Here’s a “rerun” of a poem of mine which I posted months ago. It seems appropriate as my brain this past week is stuffed with so much CFS/FMS “fluff”, I’m surprised it isn’t coming out my ears. Maybe if it was, I could pull some out and find my brain!
A Hum or Two
by, Kerry Ryan-Kuhn
Pooh Bear has found me
Came knocking at my door,
Under the pretense of craving honey,
But I suspect there is more.
Perhaps he heard that I, too,
Have become of little brain,
And fluff between my ears
Is all that remains.
Between spoonfuls of honey
He offers me a hum or two,
And tells me that hums and poems
“Have to find you.”
And now finding myself
A poet left with little brain,
I wonder if in the fluff
The poetry remains.
For if poems and hums find Pooh–
And Pooh found me,
I might stop pining for my brain,
And let the fluff be.
This little poem came to me after working with my youngest daughter on an English project about AA Milne’s’, The World of Pooh. After I reread the book, I felt a bond with Pooh Bear, who talks of the “fluff between his ears” and being “a bear of little brain.” Through Winnie the Pooh, AA Milne demonstrates (without intending to) the cognitive struggles that often accompany neurological illness.
Unlike most of us humans struggling with cognitive challenges, Pooh accepts himself with humor and never a judgment. He likes who he is; “fluff between the ears” and all. He doesn’t let it stop him from hunting a Hefalump with Piglet, mooching honey off of Rabbit or cheering up Eeyore with a birthday present of a honey pot with a well-intended message misspelled beyond reading.
In the non-fiction world we live in, it isn’t easy being a human with a once reliable brain that is taken under siege by illness or injury. Simple words often can’t be found or the wrong word springs from one’s mouth instead, e.g. “Can you get the plates out of the computer please,” and “don’t forget to turn off the cupboard!”
Thinking, …oh boy what a feat thinking can be…to string sentences into meaning…the mental exertion can be truly exhausting. Memory is effected. What day is it? What month is it? Geez, sometimes even what year is it! Notes to oneself and lists become essential coping mechanisms.
When I hit the cognitive blips that I do countless times each day, I can feel frustrated and embarrassed. Sometimes though, I think of Winnie the Pooh who reminds me to lighten up, and laugh at my silly self.

This is a wonderful poem! And the lesson is important, too. It doesn’t help to stay frustrated and depressed over memory lapses. Just let out a quick “Oh bother” and move on.
BTW, I like to hum scarecrow’s “If I only had a brain….” I hum it because I can’t remember all the words.
I loved this and laughed in sympathy and empathy. Recently, giving a lecture on a difficult subject, I explained to my audience that I was fraudulent. After the laughter stopped, I remembered the word I wanted, frugal. I experience this Miss Malapropness so often that I do not feel the least frustration any more. I am just delighted that I have the ability to speak and, so far, the sense to correct when needed.

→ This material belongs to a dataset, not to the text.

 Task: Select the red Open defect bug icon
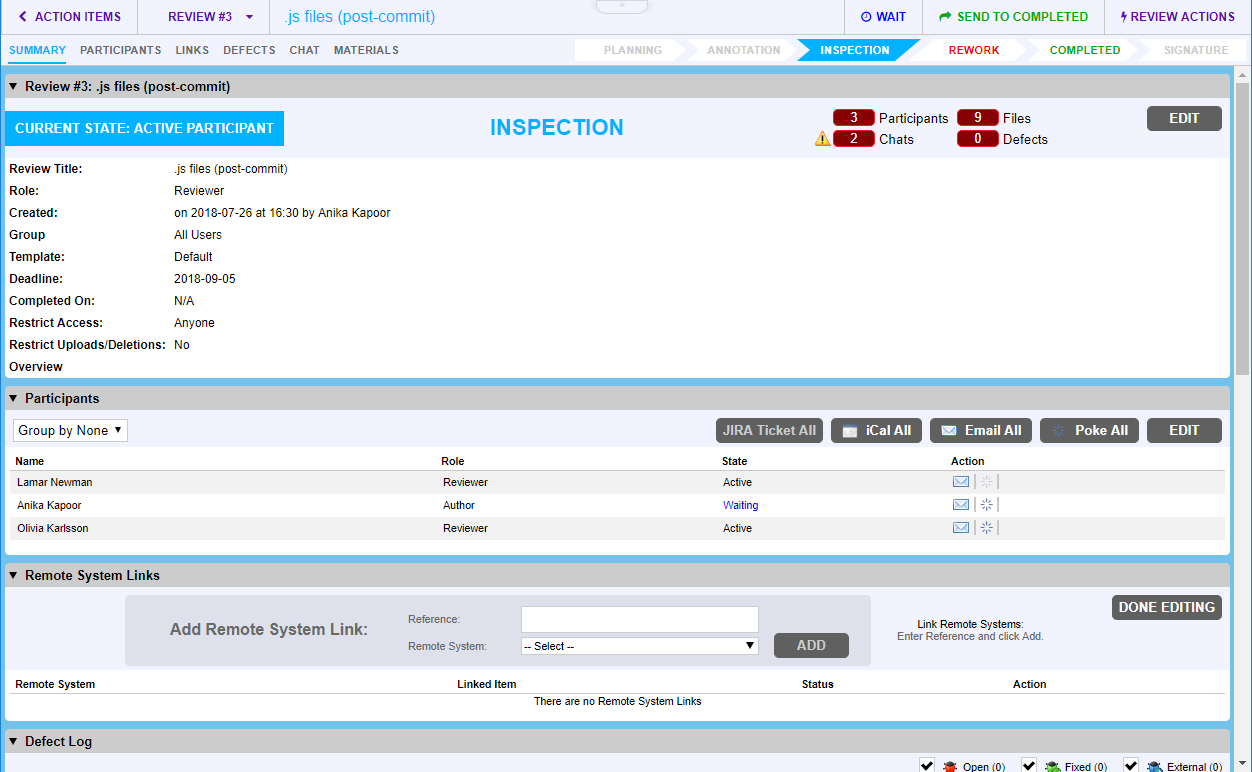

I do so enjoy your writing. It is so full of warmth and gentleness. Even when you are frustrated you remain a delight.
I have always been a Winnie the Pooh fan, and you have just given me another reason to love the happy little no-brain 9stuffed with fluff) fellow. I have been feeling like you have lately, and it perked me up and picked me up to read your poem and post. Thank you!
Kerry,
This is an especially tough year for my fibro and it appears to be the same way for many others. The “brain fog” can be intense. The muscle aches are beyond words. I understand exactly what you’re talking about. I really like your poem.
Jeanne
Kerry, I have just found you. On a day when winter has frozen my sense of humor along with my connection with clear thought, I read your Pooh-Connection and it is just right. Thanks. Mokihana a.k.a.sally
that was good. thank you. I love the original Winnie The Pooh writings (not a fan of the disneyfied versions) and it is helpful, in the midst of MCS brain fog, to think of how unashamed Pooh was of being a bear of very little brain!
And you’re right – he didn’t let it stop him from all sorts of adventures.
Thanks for this inspiration (this came on a day of little brain and much frustration for me and is much appreciated!)
Today, I am excited to have found you.
Reading about fluff makes me feel happy and sad at the same time.
After the resection of my brain tumor (invasisive/benign), I now have a whole the size of a grape in my head.
We all want to have special tallents. I want to be able to chew bubble gum, stick it in my ear, and to blow bubbles. I could be the life of a party!
I am trying to find a community to share chronic illness humor with, as I try to make it through everyday life. My e-mail address is survivor_steph@yahoo.com and my blog is at http://chronichumor.blogspot.com/.
Thank you. I don’t write well. I needed to write.